Copy the following lines exactly as they appear.

### Given data
· · · · · · ·

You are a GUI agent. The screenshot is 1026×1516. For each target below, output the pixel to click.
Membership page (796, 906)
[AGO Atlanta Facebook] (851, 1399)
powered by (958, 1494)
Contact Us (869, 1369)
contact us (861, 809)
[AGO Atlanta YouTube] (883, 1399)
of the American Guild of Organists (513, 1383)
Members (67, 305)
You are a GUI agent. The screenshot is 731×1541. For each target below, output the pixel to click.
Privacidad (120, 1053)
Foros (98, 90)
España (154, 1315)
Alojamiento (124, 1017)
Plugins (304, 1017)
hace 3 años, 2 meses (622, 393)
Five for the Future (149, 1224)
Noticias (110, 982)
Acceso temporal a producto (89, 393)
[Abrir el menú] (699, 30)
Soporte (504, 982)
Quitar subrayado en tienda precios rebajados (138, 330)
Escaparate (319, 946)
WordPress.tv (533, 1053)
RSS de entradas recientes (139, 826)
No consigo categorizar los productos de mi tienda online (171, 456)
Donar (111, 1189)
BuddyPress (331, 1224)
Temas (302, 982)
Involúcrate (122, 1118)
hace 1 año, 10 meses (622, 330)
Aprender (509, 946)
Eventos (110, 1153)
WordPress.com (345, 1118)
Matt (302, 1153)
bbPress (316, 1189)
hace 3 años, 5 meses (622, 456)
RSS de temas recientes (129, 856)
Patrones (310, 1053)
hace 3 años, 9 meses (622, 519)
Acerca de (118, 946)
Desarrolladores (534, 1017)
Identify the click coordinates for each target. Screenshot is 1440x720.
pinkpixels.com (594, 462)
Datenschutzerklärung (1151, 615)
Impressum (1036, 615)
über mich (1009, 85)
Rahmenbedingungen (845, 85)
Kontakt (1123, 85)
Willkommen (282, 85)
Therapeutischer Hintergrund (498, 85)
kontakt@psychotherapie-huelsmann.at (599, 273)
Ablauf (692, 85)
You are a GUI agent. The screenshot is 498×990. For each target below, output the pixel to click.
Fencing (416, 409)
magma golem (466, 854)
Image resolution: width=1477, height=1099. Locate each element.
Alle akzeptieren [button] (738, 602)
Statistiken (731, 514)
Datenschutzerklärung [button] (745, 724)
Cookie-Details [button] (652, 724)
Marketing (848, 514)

· · · · · · ·

### Correct response
You are a GUI agent. The screenshot is 1026×1516. For each target below, output the pixel to click.
Membership page (796, 906)
[AGO Atlanta Facebook] (851, 1399)
powered by (958, 1494)
Contact Us (869, 1369)
contact us (861, 809)
[AGO Atlanta YouTube] (883, 1399)
of the American Guild of Organists (513, 1383)
Members (67, 305)
You are a GUI agent. The screenshot is 731×1541. For each target below, output the pixel to click.
Privacidad (120, 1053)
Foros (98, 90)
España (154, 1315)
Alojamiento (124, 1017)
Plugins (304, 1017)
hace 3 años, 2 meses (622, 393)
Five for the Future (149, 1224)
Noticias (110, 982)
Acceso temporal a producto (89, 393)
[Abrir el menú] (699, 30)
Soporte (504, 982)
Quitar subrayado en tienda precios rebajados (138, 330)
Escaparate (319, 946)
WordPress.tv (533, 1053)
RSS de entradas recientes (139, 826)
No consigo categorizar los productos de mi tienda online (171, 456)
Donar (111, 1189)
BuddyPress (331, 1224)
Temas (302, 982)
Involúcrate (122, 1118)
hace 1 año, 10 meses (622, 330)
Aprender (509, 946)
Eventos (110, 1153)
WordPress.com (345, 1118)
Matt (302, 1153)
bbPress (316, 1189)
hace 3 años, 5 meses (622, 456)
RSS de temas recientes (129, 856)
Patrones (310, 1053)
hace 3 años, 9 meses (622, 519)
Acerca de (118, 946)
Desarrolladores (534, 1017)
Identify the click coordinates for each target. Screenshot is 1440x720.
pinkpixels.com (594, 462)
Datenschutzerklärung (1151, 615)
Impressum (1036, 615)
über mich (1009, 85)
Rahmenbedingungen (845, 85)
Kontakt (1123, 85)
Willkommen (282, 85)
Therapeutischer Hintergrund (498, 85)
kontakt@psychotherapie-huelsmann.at (599, 273)
Ablauf (692, 85)
You are a GUI agent. The screenshot is 498×990. For each target below, output the pixel to click.
Fencing (416, 409)
magma golem (466, 854)
Image resolution: width=1477, height=1099. Locate each element.
Alle akzeptieren [button] (738, 602)
Statistiken (731, 514)
Datenschutzerklärung [button] (745, 724)
Cookie-Details [button] (652, 724)
Marketing (848, 514)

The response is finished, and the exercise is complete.